— BEGIN SOURCE DOCUMENT —

[Info-vax] VSI C/C++ compiler for OpenVMS expired yesterday!
Chris Townley
news at cct-net.co.uk
Mon Sep 4 19:18:21 EDT 2023
On 04/09/2023 22:23, John Reagan wrote:
> On Monday, September 4, 2023 at 4:12:19 PM UTC-4, Single Stage to Orbit wrote:
>> On Mon, 2023-09-04 at 12:57 -0700, John Reagan wrote:
>>> On Monday, September 4, 2023 at 8:18:49 AM UTC-4, Simon Clubley
>>> wrote:
>>>> On 2023-09-02, John Reagan <xyzz... at gmail.com> wrote:
>>>>> Again, my apologies for the ancient timebomb (long story)
>>>>>
>>>> It happens :-) however much it would be nice it didn't... :-)
>>>>
>>>> Has anyone checked to make sure there are no timebombs waiting
>>>> to go off in the other products ?
>>>
>>> C++ was the first native compiler prior to all of the LMF code (and
>>> PAKs) being in place.
>>> All of the other compilers and LPs rely on the termination date
>>> feature of a PAK.
>> That makes complete sense, can't bootstrap without a working toolchain.
>> What did you use as the host to build the toolchains and all the x86_64
>> bits for VMS jut out of interest? Is OpenVMS for x86 now self hosting
>> and can it build itself?

— END SOURCE DOCUMENT —

**PROMPT:**
Echo the mailing-list post about the expired compiler word for word, everything from "Chris Townley" down to "it didn't... :-)". The lines after this point are taken from a separate source.

— BEGIN DATA PROVIDED —

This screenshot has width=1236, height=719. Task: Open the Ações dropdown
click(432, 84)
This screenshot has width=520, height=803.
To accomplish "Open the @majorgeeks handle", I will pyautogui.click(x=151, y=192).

— END DATA PROVIDED —

**CORRECT RESULT:**
Chris Townley
news at cct-net.co.uk
Mon Sep 4 19:18:21 EDT 2023
On 04/09/2023 22:23, John Reagan wrote:
> On Monday, September 4, 2023 at 4:12:19 PM UTC-4, Single Stage to Orbit wrote:
>> On Mon, 2023-09-04 at 12:57 -0700, John Reagan wrote:
>>> On Monday, September 4, 2023 at 8:18:49 AM UTC-4, Simon Clubley
>>> wrote:
>>>> On 2023-09-02, John Reagan <xyzz... at gmail.com> wrote:
>>>>> Again, my apologies for the ancient timebomb (long story)
>>>>>
>>>> It happens :-) however much it would be nice it didn't... :-)